Theatre Raymond Kabbaz to Present Tears of Joy Theatre's MALIKA, QUEEN OF THE CATS, 11/14
The performance space at Le Lycée Français de Los Angeles, Théâtre Raymond Kabbaz, is pleased to present Malika, Queen of the Cats, a puppet theatre performance by Portland-based Tears of Joy Theatre, on Thursday, November 14, 2013. Malika, Queen of Cats is an artful rendition of a classic Palestinian folktale about the power of giving. The performance is full of fun, with humor and sight gags for children and adults alike to enjoy. The hour-long story features a benevolent royal cat, decked out in a jeweled headdress and colorful Arabic garb, that dispenses magic to the worthy.The show will start at 7:30pm and will take place at Théâtre Raymond Kabbaz, 10361 W. Pico Blvd., Los Angeles CA 90064 (310.286.0553). Malika, Queen of the Cats is designed for students of all grade levels. Tickets are $15 for adults and $10 for students.Tickets can be purchased here. Learn more about the prodcution here. For information about Théâtre Raymond Kabbaz, please visit www.theatreraymondkabbaz.com.

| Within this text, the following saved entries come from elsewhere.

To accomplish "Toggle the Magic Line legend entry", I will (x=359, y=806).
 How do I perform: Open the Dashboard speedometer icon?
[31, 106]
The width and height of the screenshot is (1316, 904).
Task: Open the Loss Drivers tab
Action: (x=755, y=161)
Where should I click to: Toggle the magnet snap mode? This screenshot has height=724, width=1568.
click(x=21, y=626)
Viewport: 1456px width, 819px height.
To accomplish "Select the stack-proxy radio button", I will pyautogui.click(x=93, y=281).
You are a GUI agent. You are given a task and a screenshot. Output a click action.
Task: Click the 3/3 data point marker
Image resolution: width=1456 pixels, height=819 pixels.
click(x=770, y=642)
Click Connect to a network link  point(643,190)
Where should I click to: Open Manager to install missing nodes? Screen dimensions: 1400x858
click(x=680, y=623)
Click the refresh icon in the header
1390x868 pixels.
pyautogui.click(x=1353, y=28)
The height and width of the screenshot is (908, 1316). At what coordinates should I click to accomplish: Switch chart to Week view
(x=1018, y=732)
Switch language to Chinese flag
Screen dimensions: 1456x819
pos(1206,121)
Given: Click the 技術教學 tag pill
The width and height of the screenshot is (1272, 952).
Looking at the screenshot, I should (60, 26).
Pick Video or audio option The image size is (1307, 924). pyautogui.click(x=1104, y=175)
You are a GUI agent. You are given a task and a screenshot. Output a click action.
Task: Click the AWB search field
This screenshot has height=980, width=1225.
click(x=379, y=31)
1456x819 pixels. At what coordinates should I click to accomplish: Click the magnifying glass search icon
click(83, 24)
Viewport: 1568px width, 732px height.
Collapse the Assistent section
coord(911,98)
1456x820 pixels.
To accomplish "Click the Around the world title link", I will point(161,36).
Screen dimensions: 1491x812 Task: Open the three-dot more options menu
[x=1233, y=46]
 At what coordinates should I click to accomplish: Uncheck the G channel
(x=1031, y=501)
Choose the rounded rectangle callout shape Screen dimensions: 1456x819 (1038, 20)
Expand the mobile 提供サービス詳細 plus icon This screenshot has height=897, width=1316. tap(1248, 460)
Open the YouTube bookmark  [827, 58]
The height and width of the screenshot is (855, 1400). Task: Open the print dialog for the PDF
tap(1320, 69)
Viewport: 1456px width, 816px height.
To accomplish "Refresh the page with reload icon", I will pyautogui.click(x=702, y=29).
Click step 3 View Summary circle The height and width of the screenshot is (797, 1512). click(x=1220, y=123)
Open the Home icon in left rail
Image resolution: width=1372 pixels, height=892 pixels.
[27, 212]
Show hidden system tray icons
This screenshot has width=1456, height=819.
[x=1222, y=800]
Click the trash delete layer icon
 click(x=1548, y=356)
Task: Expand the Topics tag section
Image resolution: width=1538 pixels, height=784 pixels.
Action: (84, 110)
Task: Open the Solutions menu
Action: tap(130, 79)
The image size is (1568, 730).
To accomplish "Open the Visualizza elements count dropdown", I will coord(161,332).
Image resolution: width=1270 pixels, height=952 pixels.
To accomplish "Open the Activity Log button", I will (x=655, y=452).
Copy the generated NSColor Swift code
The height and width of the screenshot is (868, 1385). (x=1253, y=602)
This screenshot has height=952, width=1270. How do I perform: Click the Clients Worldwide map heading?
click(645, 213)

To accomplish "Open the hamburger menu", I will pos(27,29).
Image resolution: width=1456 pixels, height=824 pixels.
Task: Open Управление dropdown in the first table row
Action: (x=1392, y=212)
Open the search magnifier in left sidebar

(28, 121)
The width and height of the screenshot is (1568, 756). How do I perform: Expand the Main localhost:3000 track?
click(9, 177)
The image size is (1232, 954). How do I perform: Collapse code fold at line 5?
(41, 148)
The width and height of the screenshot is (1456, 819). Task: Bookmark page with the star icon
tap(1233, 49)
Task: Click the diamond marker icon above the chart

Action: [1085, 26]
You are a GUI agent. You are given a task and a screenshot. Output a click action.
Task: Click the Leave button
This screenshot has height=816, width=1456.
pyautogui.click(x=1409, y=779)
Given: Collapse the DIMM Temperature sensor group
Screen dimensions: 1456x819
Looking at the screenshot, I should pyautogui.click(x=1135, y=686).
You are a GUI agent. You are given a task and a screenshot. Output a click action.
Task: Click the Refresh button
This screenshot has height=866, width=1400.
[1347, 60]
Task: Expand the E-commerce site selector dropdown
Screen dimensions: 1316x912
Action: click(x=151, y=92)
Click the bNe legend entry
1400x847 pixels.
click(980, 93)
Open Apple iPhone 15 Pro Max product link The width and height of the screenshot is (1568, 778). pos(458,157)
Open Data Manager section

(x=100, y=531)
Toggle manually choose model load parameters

Malika, Queen of Cats uses a traditional Palestinian fairy tale to introduce young audience members to Middle Eastern culture and the power of giving to others. As the story goes, a kind and generous old woman named Sitti, who once upon a time lived in Palestine, rescued a small kitten from a tree. The thankful kitten introduces the woman to a group of brightly-colored and entertaining talking cats, led by Malika, the Queen of the Cats. The grateful cats reward the woman for her good deed, but conflict arises from there. See more background material in the curriculum guide here.
The puppet play is based on the book Sitti and the Cats, written by Sally Bahous, who grew up in Palestine. Adapted by Nancy Aldrich, Tears of Joy's Artistic Director, the story takes place hundreds of years ago when Palestine was part of a large empire (prior to current boundaries in the Middle East).
Cats are important creatures in Islamic culture. According to one story, Muhammad, the founder of the religion of Islam, was so fond of cats that when one fell asleep on the sleeve of his shirt, he cut off the sleeve rather than wake the cat.
Malika, Queen of the Cats will be performed using rod puppets. The puppeteers, who are not seen, will sit on stools as they operate puppets held above their heads. Some shadow puppets will be used in the cave of the cats.
The Middle Eastern music that accompanies Malika, Queen of the Cats, was composed and recorded by Al Andalus Ensemble. The group specializes in music of the Middle East and tours extensively to schools as well. They use two special instruments: the oud (a stringed instrument that preceded the guitar) and the tabla (a drum).